E agora José ?
George Orwell lembrou algures que as pessoas às vezes precisam de mal, querem o mal. Parece estar a acontecer agora.
Depois de sinais em sentido contrário – vitória aliada na guerra de 1939–1945, descolonizações, colapso eutanásico da União Soviética em 1991 – e a seguir a, de Nova Iorque a Pequim, em todas as praças financeiras, capitalistas cheios de sangue na guelra se entusiasmarem tanto com o fim do comunismo que tomaram o freio nos dentes e perderam a vergonha, começaram a brotar expressões do mal consequente, escondido e insuspeitado até então como alguns cancros a que especialistas chamam neoplasias profundas. De entrada de bom modo – ‘não’ nos referendos holandês e francês de 2005 sobre ‘mais Europa’: os povos afinal queriam menos – e ultimamente com acinte: a tragédia do Brexit; a delinquência de Trump; proto-fascismos no Leste da Europa; Bolsonaro e o seu governo-circo. (Cito Carlos Drummond de Andrade no título da nota para lembrar à leitora a existência de brasileiros com coração e cabeça nos lugares certos - apesar de tantos milhões de votos dados a uma espécie de General Tapioca em pior e quase tantos outros milhões dados a cleptocratas convencidos de que ser de esquerda lhes lava os pecados. Se eu fosse brasileiro, teria feito como Fernando Henrique Cardoso e ficado em casa no dia do voto).

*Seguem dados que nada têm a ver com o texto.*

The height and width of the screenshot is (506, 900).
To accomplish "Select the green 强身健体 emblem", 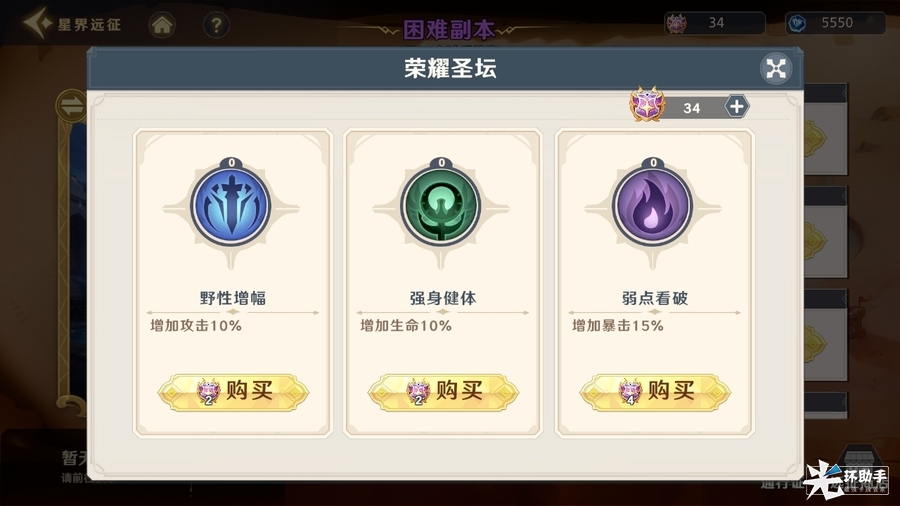I will (441, 205).
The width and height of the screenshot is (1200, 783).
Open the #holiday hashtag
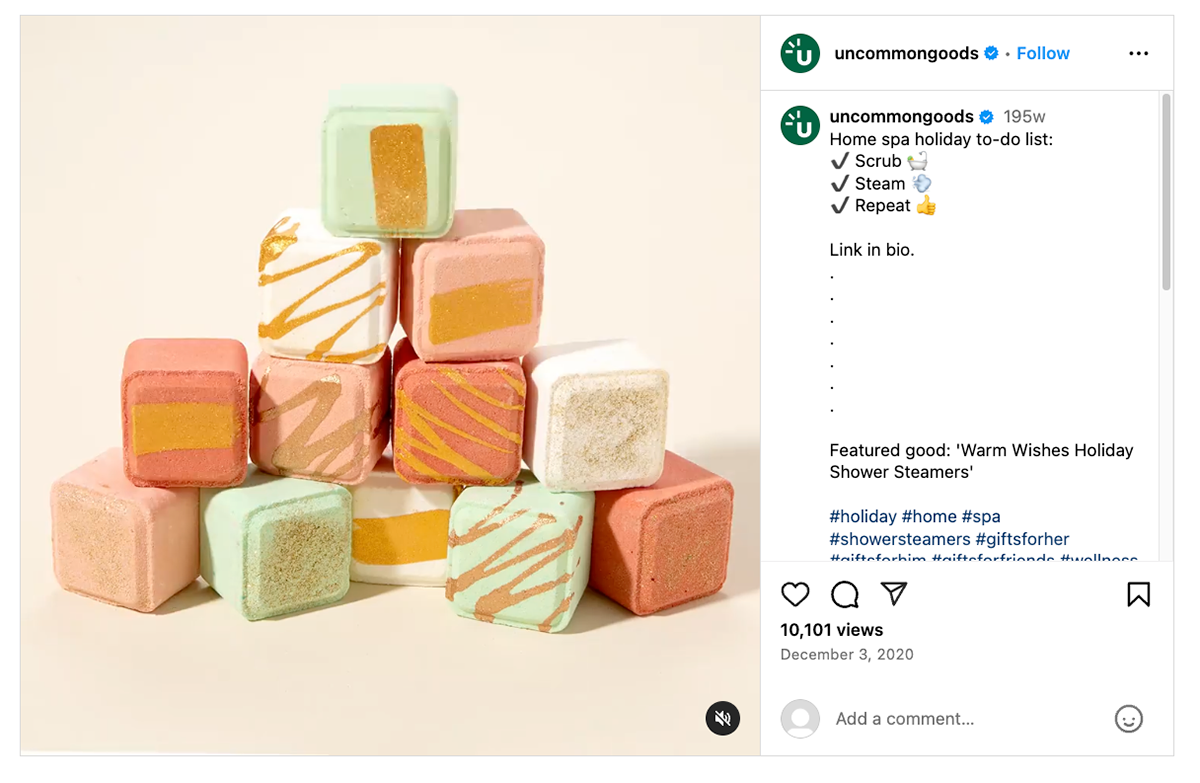pyautogui.click(x=863, y=517)
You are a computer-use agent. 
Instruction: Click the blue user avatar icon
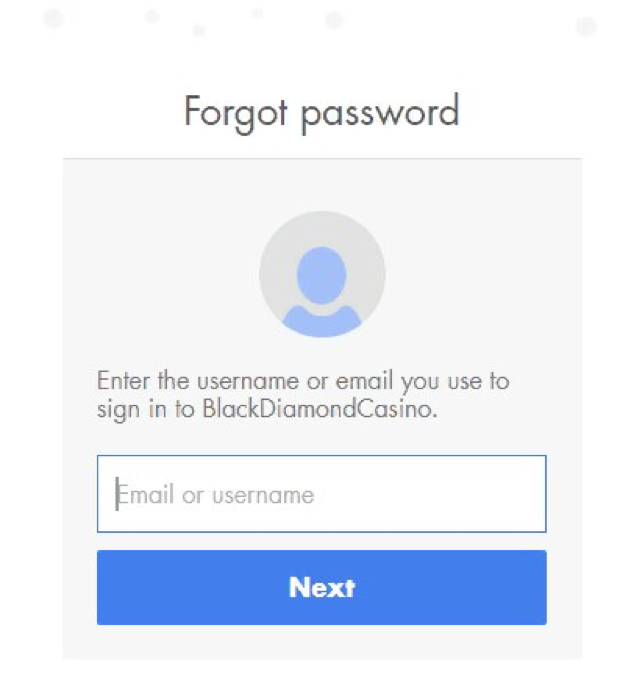[x=322, y=285]
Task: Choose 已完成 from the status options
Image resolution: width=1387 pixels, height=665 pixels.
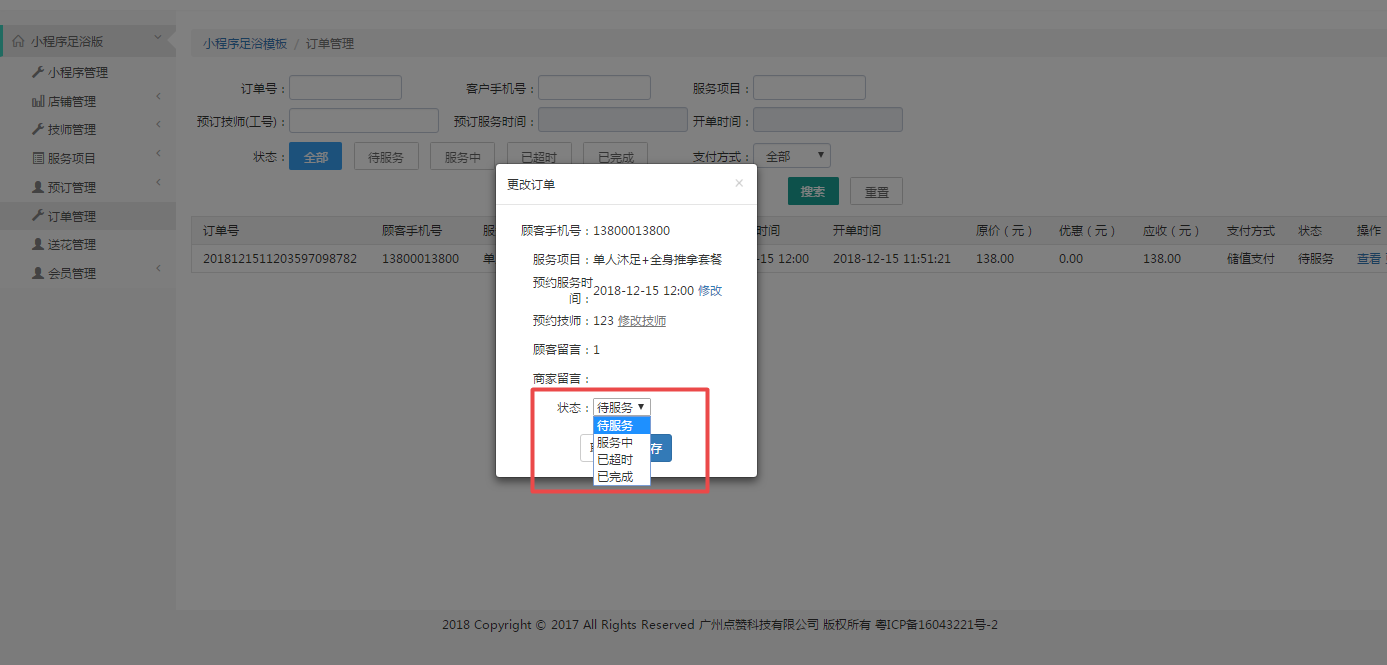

O comunismo - nunca é demais repeti-lo - não é doença extinta, foi remédio que falhou, que antes disso enchera milhões de pessoas de esperança nas cinco partes do Mundo mas continuara a ser usado cegamente nalgumas delas depois de se saber que fazia pior do que a doença. Lavrada a certidão de óbito, porém, com urgências e enfermarias fechadas, o fosso entre ricos e pobres cavou-se tanto – entre poucos ricos, cada vez mais ricos, e muitos pobres, cada vez mais pobres – que se não se encontrar rapidamente maneira de começar a colmatar essa brecha, as pessoas vão ficar ainda mais zangadas umas com as outras do que o que já estão, agarrando-se desesperadamente a crenças que desvirtuam (patriotismo é amor aos seus; nacionalismo é ódio aos outros – assim Roman Gary expôs lapidarmente o engano) e seguindo demagogos que, no poder, farão ainda muito mais mal (exemplos recentes são Hitler e Mussolini; exemplo actual é a administração Trump na protecção do ambiente).
Portugal tem escapado ao pior do turbilhão, confirmando bom senso colectivo revelado em sucessivas eleições nacionais desde Abril de 1976. Todavia, todo cuidado é pouco, a começar pelos muitos esforços deliberados de baralhar verdade e erros que de Washington a Moscovo se utilizam hoje para manter ou ganhar poder. Esforços que passam muitas vezes a ser recebidos com um encolher de ombros, como se a legitimação da aldrabice fosse factual e moralmente aceitável. Não o é e convém lembrar que em cirurgia torácica, por exemplo, ou construção de pontes, chegaria a resultados catastróficos e à comissão de crimes.
Em política também mas leva mais tempo a explicar.